By NANCY BENDICKSON, a senior consultant with Aon Global Risk Consulting.
DAN REYNOLDS contributed to this piece. He is senior editor at Risk & Insurance®
Editor's note: This article was adapted from a white paper published last month by Nancy Bendickson,
a senior consultant with Aon Global Risk Consulting. It includes comments from a recent interview by Risk & Insurance®
Senior Editor Dan Reynolds with Ms. Bendickson.
Titled
"World Class Fleet Safety Process," a complete version of the white paper is available at www.aon.com.
Motor vehicle crashes are the leading cause of death in the U.S. workplace and contribute substantially to the road fatality burden in other industrialized nations.
Of approximately 5,700 workplace fatalities in the United States reported annually by the Bureau of Labor Statistics, 35 percent are associated with motor vehicles. During the period of 2001-2005, on average:
--1,394 workers died each year from crashes on public highways.
--335 workers died each year in crashes that occurred off the highway or on industrial premises.
--369 pedestrian workers died each year as a result of being struck by a motor vehicle.
Since the early 1990s, annual totals have remained static, with increases in the number of fatalities on public roadways offsetting decreases in the number of fatalities off public roadways. In the United States, the number of workers who die in motor vehicle crashes is small compared with the total number of roadway fatalities, contributing slightly greater than 3 percent of the total according to the Bureau of Labor Statistics.
However, such issues as driver distraction and an increasing use of employee-owned vehicles are increasing concerns.
"I think proactive companies are looking at what's the age of the vehicle that you're going to be driving," Bendickson said.
Bendickson added that, as she and other researchers continue to gather data on driver distraction due to electronic devices, the number of accidents attributable to electronic distraction are sure to increase.
In the EU, road traffic and transport accidents at work account for far higher proportions of total roadway fatalities; 41 percent in 1999 according to the European Commission. That's because, blessed with excellent public transportation systems, many European commuters use trains or buses, leaving a higher percentage of company-owned vehicles on the road, Bendickson said.
"I think there's less people that own vehicles that are commuting back and forth to work," Bendickson said.
Crash experience for Australia is similar, with nearly half of all workplace fatalities between 1989 and 1992 associated with work. Data for Australia differs from those reported for the EU or the United States in that work-related crashes include those that occur during commuting to work in addition to driving during the work day.

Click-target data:
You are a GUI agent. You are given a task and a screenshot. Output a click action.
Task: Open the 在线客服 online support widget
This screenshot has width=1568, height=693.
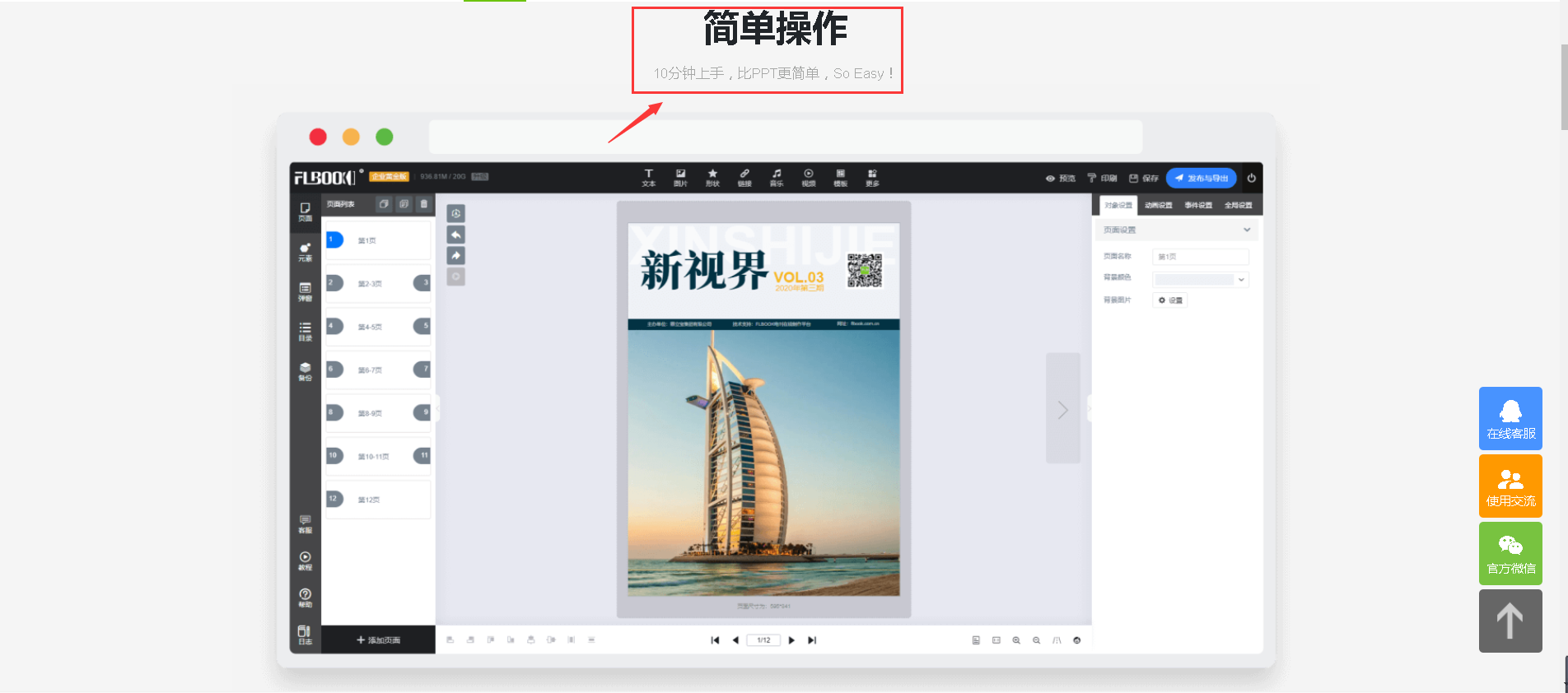pyautogui.click(x=1510, y=418)
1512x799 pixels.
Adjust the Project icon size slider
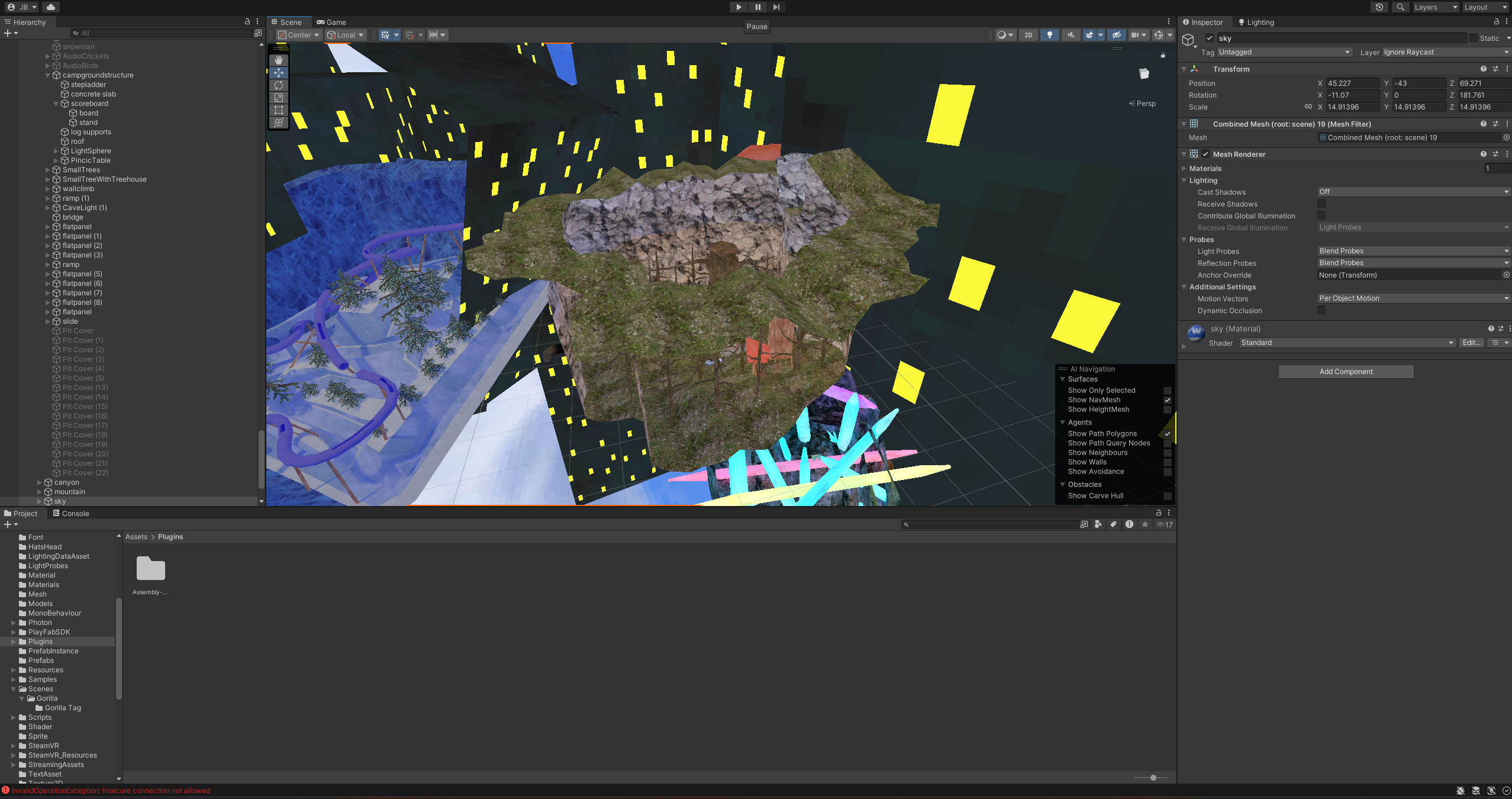tap(1153, 778)
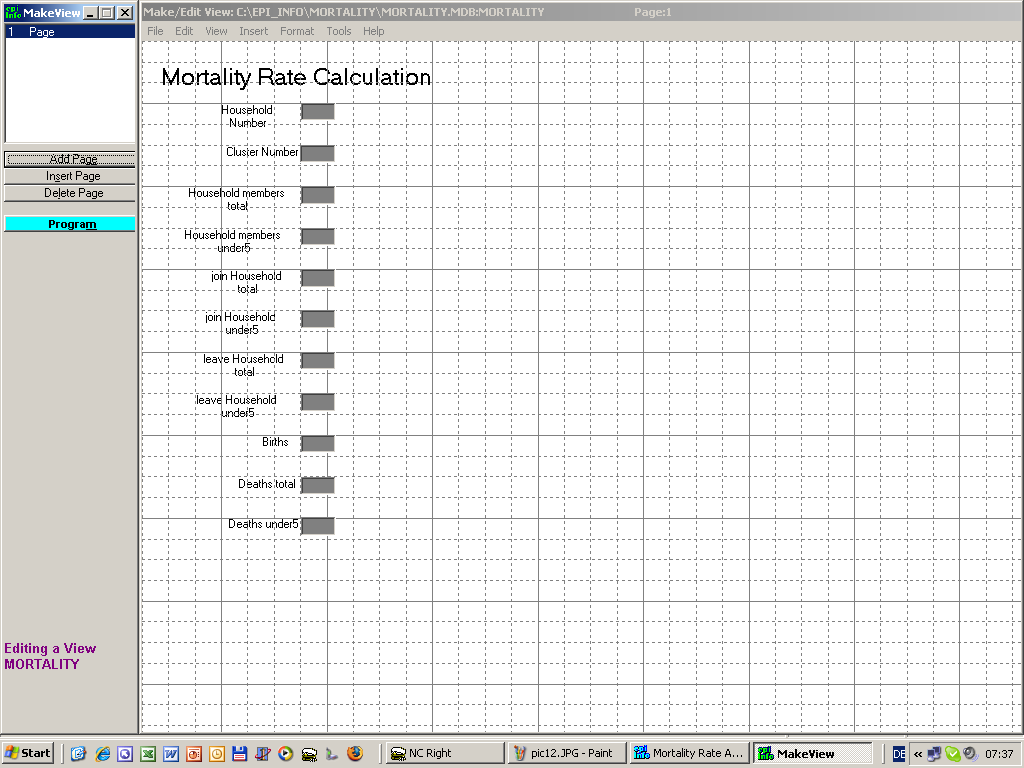
Task: Open the File menu
Action: pos(155,31)
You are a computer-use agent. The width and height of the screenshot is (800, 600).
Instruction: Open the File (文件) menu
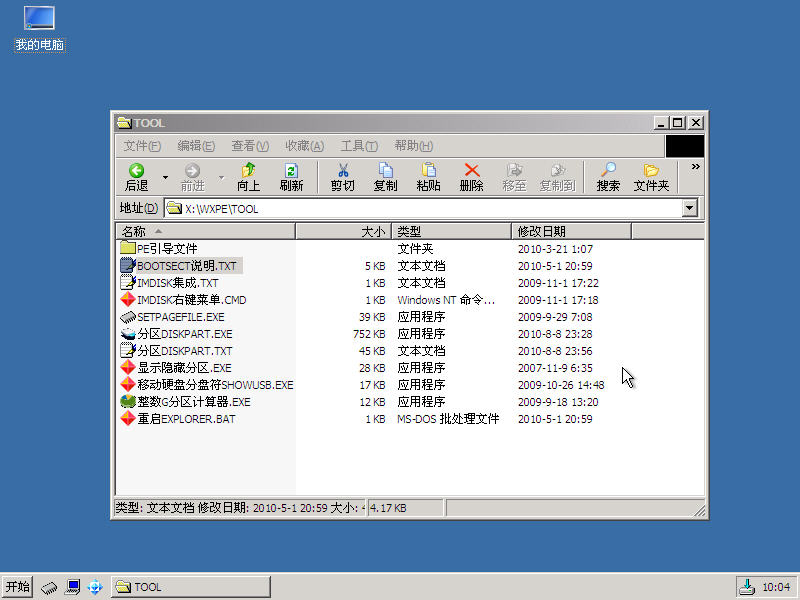tap(142, 146)
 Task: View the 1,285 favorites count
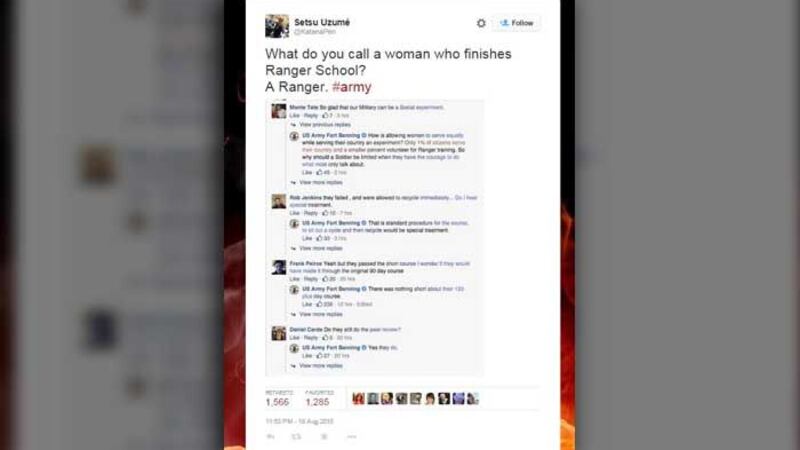(x=317, y=402)
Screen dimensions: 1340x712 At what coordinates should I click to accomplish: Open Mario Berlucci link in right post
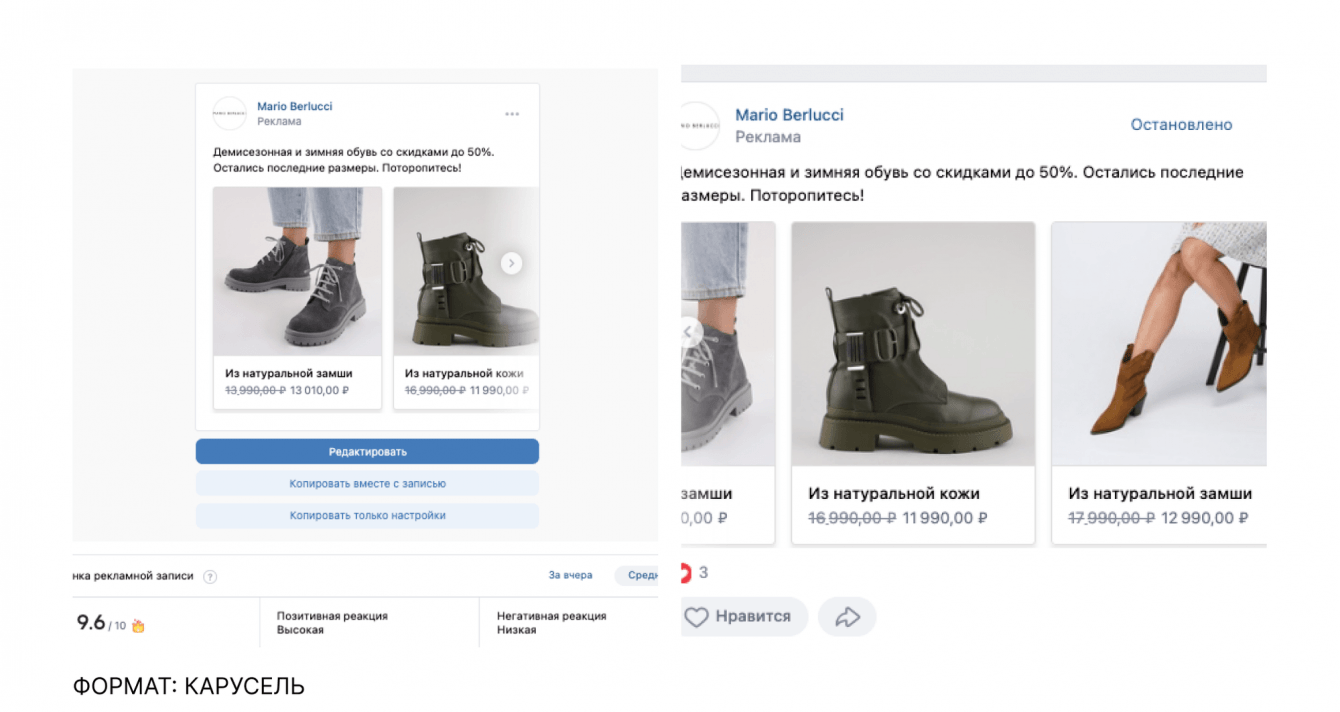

Given task 1:
Answer these questions using the fleet safety article:
(a) From 2001 to 2005, about how many workers died each year in crashes on public highways?
(b) According to the European Commission, what share of total roadway deaths in the EU in 1999 came from road traffic and transport accidents at work?
(c) Besides driving during the work day, what else is counted as a work-related crash in the data for Australia?
Given task 2: Write the next part of the fleet safety article, continuing from its final sentence.

Result 1:
(a) 1,394
(b) 41 percent
(c) Crashes that happen while commuting to work

Result 2:
In the United Kingdom, one-fourth of all vehicle miles traveled were estimated to be for work purposes (excluding commuting). One source estimated that one-third of all "company cars" in the U.K. are involved in a crash each year, and that crash rates for persons driving for work are 30 percent to 40 percent higher than for private motorists, according to the United Kingdom Department of Transportation.
Among countries with the best occupational road safety programs, Australia, the United Kingdom, the United States and New Zealand stand out.
"In order for these countries to be successful they needed the input of the government to kind of start giving them the nudge and the push, but you also had to have the cooperation of the private sector," Bendickson said.
WORLD-CLASS SYSTEMS
At their best, they involve integrating fleet safety within corporate environment health and safety management systems and establishing global fleet safety standards for the corporation. Some examples of corporate safety initiatives for global fleet safety/road safety include:
Driving-related accidents are the single largest cause of fatalities at The Hague, Netherlands-based Shell. The main objective of companywide road safety standards is to reduce and ultimately eliminate the number of serious road traffic incidents and fatalities.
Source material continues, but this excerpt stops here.